CAAPES began as part of the Air Force’s efforts to understand instances where aviators fell like they were deprived of oxygen without obvious physical or mechanical cause. These episodes can be caused by hypoxia, hypocapnia, fatigue, gravity-induced loss of consciousness, spatial disorientation and dehydration.

IHMC has used CAAPES has filled in several gaps, including developing a new way to measure tracking performance in a shorter time intervals, updating graphics, and improved capture performance reliability.

This video-game like evaluation platform sets a baseline for cognitive function by having users track targets, shoot at them while simultaneously performing three other sub tasks. Using the platform after a subconcussive brain injury could help note changes in cognitive function, as one example for a use-case.

IHMC has used CAAPES to test performance under various stressors, including hypoxia, dehydration, and hypercapnia. The results show that CAAPES can track if performance impacts are the result of stress alone or if it is the result of an interaction between stress and workload.

That’s a distinction that is crucial for personalizing training and improving aviators’ tolerance of high-G stress circumstances.

“The UPE crisis is no longer a crisis,” Phillips says. “We’ve done a lot of investigations. We’ve concluded that it’s probably safer now to be a fighter pilot than ever before. But we’re also pushing the limits of human physiology more now than ever before because we’re going higher and at a faster ascent rate. Understanding more about this is key to continue to innovate in pilot safety.”

Subhead: Tracking demands on ground forces

The Cognitive Enhancement Resources for Battlefield Resiliency and Optimization (CEREBRO) aims to improve how cognitive performance and marksmanship are assessed and trained.

It is aimed at Special Operations Command ground forces.

“These operators are very good at what they do,” Phillips says. “The U.S. military spends millions on each guy before they are in their first firefight. They try to train them to automate everything that they need to do to make decisions, but there’s just no real way to predict how that person will react when it’s a real situation until you are in the situation.”

Meanwhile, there grew a desire to develop better metrics that could be used to track the effects of subconcussive brain injuries in a more real-world testing environment.

The CEREBRO platform is born of those twin tracks.

IHMC is a subcontractor for the project to BAE Systems Space and Mission Systems Inc. Year one saw the IHMC team focus on designing the methodology and the scenario of the test.

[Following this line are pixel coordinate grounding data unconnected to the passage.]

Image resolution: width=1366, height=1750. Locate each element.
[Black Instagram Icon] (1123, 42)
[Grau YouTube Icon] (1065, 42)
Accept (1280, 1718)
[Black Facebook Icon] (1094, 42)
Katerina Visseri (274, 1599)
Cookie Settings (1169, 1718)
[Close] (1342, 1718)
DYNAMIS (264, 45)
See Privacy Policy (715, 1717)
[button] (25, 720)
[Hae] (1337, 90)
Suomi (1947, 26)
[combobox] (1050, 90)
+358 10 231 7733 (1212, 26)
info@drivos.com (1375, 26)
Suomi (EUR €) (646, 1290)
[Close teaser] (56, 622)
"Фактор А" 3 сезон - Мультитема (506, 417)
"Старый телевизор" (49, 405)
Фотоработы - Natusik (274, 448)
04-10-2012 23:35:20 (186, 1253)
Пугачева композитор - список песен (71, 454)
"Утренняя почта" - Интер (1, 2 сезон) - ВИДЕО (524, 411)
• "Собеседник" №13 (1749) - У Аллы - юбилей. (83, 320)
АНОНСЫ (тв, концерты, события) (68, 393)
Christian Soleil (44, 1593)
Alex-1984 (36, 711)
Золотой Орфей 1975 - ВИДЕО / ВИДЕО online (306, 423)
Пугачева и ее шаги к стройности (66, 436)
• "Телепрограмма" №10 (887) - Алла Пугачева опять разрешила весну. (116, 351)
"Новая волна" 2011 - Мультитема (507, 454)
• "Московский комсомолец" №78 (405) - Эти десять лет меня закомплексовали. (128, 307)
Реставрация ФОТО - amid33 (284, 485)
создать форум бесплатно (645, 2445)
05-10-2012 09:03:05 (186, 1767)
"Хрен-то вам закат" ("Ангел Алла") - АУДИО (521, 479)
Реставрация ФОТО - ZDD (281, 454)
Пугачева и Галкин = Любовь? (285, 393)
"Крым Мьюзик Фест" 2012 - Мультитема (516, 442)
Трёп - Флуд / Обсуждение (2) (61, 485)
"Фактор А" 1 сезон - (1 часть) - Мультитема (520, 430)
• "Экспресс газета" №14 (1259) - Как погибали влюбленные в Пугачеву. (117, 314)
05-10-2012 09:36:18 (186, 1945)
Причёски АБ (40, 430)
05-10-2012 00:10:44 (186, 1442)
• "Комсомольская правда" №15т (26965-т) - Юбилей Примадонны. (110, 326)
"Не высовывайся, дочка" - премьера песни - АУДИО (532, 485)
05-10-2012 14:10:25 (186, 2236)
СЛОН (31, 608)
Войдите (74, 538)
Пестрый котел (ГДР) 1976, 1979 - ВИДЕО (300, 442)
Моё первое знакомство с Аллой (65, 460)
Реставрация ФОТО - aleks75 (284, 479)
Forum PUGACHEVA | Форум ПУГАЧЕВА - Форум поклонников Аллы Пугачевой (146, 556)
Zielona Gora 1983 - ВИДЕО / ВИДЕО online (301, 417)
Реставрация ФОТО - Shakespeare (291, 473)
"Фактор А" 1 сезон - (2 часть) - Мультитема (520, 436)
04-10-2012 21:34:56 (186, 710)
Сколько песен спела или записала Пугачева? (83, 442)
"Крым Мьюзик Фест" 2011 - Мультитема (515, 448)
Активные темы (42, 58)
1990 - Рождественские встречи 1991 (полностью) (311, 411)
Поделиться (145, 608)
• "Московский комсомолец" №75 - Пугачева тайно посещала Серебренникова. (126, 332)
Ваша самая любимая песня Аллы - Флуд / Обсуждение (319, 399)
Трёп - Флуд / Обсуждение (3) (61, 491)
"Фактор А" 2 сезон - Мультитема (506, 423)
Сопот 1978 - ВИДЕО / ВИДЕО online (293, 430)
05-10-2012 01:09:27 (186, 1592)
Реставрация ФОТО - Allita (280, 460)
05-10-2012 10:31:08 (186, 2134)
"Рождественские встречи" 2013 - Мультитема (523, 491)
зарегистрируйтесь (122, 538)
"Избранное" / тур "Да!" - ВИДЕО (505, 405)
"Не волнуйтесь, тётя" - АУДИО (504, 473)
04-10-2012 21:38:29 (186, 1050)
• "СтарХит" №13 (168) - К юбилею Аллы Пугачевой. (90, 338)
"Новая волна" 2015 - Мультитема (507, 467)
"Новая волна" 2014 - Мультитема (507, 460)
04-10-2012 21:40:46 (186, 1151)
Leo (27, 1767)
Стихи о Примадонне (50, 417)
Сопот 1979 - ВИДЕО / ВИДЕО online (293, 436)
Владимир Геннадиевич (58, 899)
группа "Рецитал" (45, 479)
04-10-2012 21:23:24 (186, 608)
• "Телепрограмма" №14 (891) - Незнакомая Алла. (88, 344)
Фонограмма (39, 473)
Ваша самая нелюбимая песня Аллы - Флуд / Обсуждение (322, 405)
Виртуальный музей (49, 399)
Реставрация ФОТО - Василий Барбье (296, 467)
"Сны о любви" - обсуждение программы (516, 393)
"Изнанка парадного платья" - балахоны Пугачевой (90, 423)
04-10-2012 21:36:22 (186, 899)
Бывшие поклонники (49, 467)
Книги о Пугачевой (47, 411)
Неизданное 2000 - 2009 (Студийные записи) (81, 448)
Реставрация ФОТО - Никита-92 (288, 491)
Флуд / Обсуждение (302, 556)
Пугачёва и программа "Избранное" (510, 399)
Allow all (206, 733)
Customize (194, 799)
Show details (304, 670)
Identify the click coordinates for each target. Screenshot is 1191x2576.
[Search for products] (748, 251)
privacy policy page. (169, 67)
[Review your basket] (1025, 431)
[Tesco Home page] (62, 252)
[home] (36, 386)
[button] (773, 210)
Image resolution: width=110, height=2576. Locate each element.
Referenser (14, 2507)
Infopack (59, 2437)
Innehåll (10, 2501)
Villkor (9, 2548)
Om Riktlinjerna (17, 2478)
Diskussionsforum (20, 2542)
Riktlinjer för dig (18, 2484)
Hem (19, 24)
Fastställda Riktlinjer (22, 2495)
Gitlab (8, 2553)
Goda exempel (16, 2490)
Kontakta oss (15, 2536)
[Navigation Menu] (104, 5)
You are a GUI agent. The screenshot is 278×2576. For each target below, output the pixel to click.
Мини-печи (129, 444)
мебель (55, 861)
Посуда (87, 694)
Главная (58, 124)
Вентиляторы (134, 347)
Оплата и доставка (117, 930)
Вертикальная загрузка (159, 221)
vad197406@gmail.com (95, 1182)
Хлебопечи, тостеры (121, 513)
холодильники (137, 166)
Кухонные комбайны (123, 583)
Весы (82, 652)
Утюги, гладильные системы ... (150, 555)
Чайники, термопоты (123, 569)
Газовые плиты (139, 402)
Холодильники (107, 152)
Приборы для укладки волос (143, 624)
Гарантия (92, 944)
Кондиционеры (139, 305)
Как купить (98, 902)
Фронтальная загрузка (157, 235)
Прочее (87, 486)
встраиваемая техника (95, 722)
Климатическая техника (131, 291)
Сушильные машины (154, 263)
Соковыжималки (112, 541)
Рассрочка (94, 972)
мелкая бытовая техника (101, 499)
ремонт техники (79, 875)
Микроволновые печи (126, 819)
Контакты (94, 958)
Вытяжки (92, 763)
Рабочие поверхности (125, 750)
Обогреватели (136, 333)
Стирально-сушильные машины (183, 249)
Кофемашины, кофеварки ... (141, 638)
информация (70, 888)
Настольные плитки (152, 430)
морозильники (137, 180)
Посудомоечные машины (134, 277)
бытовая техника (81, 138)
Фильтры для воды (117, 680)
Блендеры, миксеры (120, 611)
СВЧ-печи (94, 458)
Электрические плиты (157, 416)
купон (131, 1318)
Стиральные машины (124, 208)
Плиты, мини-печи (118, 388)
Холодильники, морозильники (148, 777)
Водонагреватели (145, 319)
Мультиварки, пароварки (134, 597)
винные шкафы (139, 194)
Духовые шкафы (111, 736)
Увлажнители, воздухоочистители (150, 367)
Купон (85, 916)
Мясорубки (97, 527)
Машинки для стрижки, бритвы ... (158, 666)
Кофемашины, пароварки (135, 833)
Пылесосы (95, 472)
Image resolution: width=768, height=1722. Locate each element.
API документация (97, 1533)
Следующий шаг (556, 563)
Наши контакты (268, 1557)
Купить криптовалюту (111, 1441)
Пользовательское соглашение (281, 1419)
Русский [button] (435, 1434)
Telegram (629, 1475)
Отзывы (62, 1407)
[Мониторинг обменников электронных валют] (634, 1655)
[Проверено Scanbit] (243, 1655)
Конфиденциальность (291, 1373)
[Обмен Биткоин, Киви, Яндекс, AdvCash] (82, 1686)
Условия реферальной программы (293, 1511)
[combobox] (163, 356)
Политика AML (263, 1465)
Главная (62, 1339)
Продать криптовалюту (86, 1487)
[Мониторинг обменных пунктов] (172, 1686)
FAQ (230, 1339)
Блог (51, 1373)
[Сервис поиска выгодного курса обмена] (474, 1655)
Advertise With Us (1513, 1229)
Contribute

The test tasks were developed on an immersive shoot simulation environment with particular focus on stimulus timing, response capture, and task logic. The goal is to more closely mimic the kind of environment in which military personnel are expected to perform.

Year two is about refining those methodologies with layers of increasing complexity, including developing a trail-making task for the virtual platform as well as shoot-don’t shoot scenarios in challenging visual environments.

One of the CEREBRO scenarios could mimic, for example, the view as a servicemember stands watch over a base keeping an eye out for a signal or stimulus coming from a predefined area of interest in the field of view.

“If you see a red dot in this area, you have to make sure they’re not trying to sneak drones through this pass right here,” Phillips says. “So if you see a red dot, rules of engagement require a human in the loop to confirm a kill shot within one half a second before a missile hits the base.

In the old paradigm, you had to present a stimulus and it had to be missed to get a negative score, Phillips says. “But now I have an eye tracking system and an area of interest that I can marry that to, and I can measure visual discipline and tell if you’re looking where you’re supposed to look or not,” he says.

This vigilance concept is big across the human problem space, he says. It is not difficult to imagine many situations where you just have somebody awaiting a critical signal while overlooking a field crowded with visual stimuli.

“We hope that over time we can train vigilance,” Phillips says. “It can be trained as kind of a meditation where you use the task itself as an anchor.”